[Collection entries]
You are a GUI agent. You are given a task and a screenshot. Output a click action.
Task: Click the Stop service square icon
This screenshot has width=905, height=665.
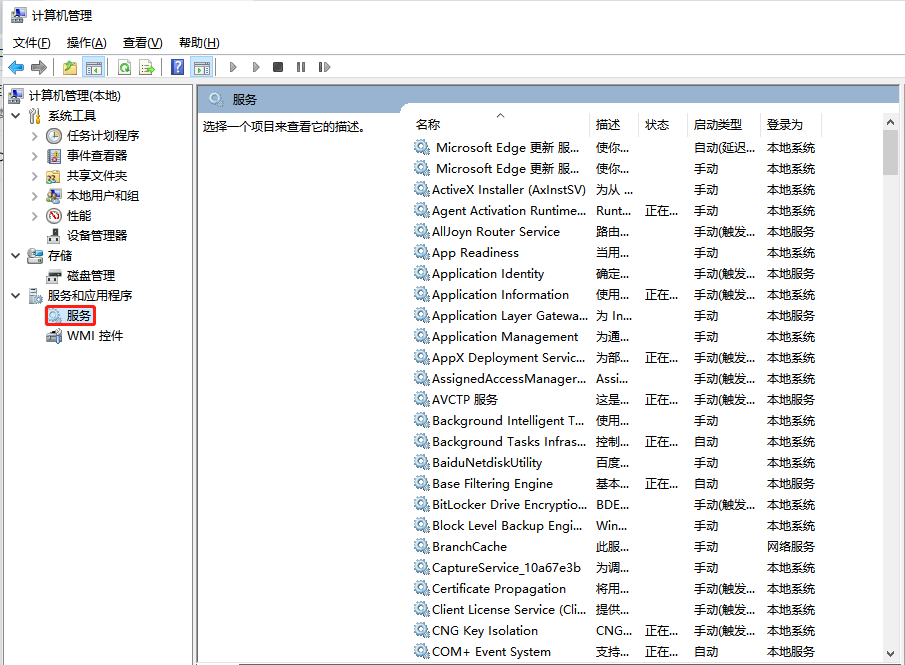click(278, 68)

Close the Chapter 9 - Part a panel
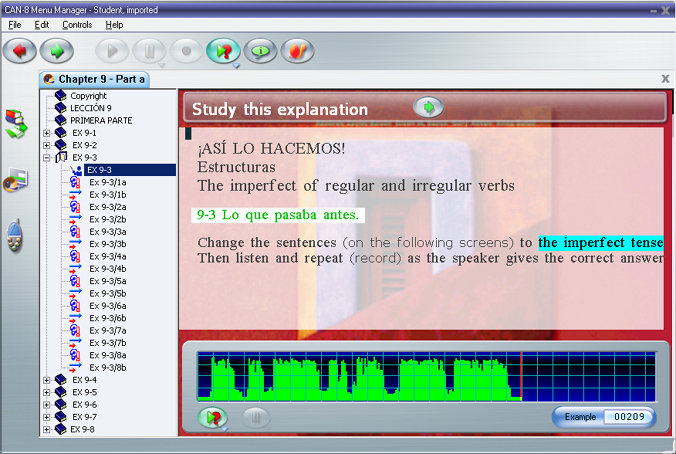click(666, 78)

## YOUR TASK
The lines to return run from the line containing "Task: Click the Stop service square icon" through the last line of the records. Give them exactly, omitting pictures.

## FINAL ANSWER
Task: Click the Stop service square icon
This screenshot has width=905, height=665.
click(278, 68)

Close the Chapter 9 - Part a panel
click(666, 78)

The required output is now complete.